• Kutipan Halaman:
::::::
Sebagai negara dengan ekonomi terbesar di Asia Tenggara, Indonesia memiliki potensi yang besar dalam pemanfaatan AI, machine learning, dan teknologi AI lainnya untuk mempercepat transformasi digital dan mendorong daya saing di level global. Menurut Strategi Nasional untuk Kecerdasan Artifisial (Stranas KA) 2020-2045, AI diperkirakan akan berkontribusi USD366 miliar pada perekonomian Indonesia pada satu dekade mendatang, dengan fokus pada empat area utama: kesehatan, pendidikan, reformasi birokrasi dan keamanan pangan.
Inisiatif AI dalam sektor publik di Indonesia
Di berbagai sektor publik di Indonesia, AI telah digunakan untuk melancarkan berbagai proses administratif dan meningkatkan kualitas layanan masyarakat.
Sebagai contoh, Kementerian Pendayagunaan Aparatur Negara dan Reformasi (Kementerian PANRB) telah mengembangkan sebuah strategi untuk menggunakan AI dalam mengelola berbagai komplain yang disampaikan oleh masyarakat, melalui Sistem Pengelolaan Pengaduan Pelayanan Publik Nasional (SP4N) - Layanan Aspirasi dan Pengaduan Online Rakyat (LAPOR!). Inisiatif terkini seperti Halo Kemenkes, sebuah chatbot berbasis AI yang menyediakan informasi dan konsultasi mengenai COVID-19 dan masalah kesehatan lainnya.
::::::
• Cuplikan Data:

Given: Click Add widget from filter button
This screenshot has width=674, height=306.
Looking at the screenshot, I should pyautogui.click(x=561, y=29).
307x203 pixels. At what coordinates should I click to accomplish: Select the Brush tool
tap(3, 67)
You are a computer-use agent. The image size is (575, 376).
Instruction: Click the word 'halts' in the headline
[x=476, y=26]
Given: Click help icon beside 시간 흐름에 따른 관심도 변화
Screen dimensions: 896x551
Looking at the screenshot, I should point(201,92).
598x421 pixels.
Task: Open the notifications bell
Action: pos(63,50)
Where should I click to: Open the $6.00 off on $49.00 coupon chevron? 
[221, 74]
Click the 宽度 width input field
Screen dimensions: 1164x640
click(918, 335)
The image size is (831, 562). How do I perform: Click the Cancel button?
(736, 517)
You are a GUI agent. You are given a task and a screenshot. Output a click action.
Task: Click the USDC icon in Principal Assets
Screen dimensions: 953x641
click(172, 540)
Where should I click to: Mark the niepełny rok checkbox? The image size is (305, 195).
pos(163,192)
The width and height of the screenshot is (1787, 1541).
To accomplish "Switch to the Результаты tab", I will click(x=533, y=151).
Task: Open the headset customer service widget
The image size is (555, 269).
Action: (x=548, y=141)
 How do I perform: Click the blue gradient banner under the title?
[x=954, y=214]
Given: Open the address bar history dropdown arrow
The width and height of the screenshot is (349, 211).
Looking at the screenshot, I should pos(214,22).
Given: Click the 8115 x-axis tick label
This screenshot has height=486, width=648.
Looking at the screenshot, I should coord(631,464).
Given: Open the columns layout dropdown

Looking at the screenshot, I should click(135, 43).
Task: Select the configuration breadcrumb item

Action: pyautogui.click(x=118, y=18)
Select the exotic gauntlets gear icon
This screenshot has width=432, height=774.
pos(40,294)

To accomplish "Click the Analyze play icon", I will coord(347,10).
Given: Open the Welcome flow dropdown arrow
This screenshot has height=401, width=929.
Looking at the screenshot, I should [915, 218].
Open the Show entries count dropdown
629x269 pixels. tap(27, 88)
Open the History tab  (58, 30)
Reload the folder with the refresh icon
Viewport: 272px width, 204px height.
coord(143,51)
::::::
• Soal Latihan:
a - Menurut kutipan halaman, berapa besar kontribusi AI bagi perekonomian Indonesia yang diperkirakan dalam satu dekade mendatang?
b - Tuliskan ulang bagian kutipan halaman mulai dari "Inisiatif AI dalam" dan terus sampai dengan "masalah kesehatan lainnya.".

• Jawaban Tiap Soal:
a - USD366 miliar.

b -
Inisiatif AI dalam sektor publik di Indonesia
Di berbagai sektor publik di Indonesia, AI telah digunakan untuk melancarkan berbagai proses administratif dan meningkatkan kualitas layanan masyarakat.
Sebagai contoh, Kementerian Pendayagunaan Aparatur Negara dan Reformasi (Kementerian PANRB) telah mengembangkan sebuah strategi untuk menggunakan AI dalam mengelola berbagai komplain yang disampaikan oleh masyarakat, melalui Sistem Pengelolaan Pengaduan Pelayanan Publik Nasional (SP4N) - Layanan Aspirasi dan Pengaduan Online Rakyat (LAPOR!). Inisiatif terkini seperti Halo Kemenkes, sebuah chatbot berbasis AI yang menyediakan informasi dan konsultasi mengenai COVID-19 dan masalah kesehatan lainnya.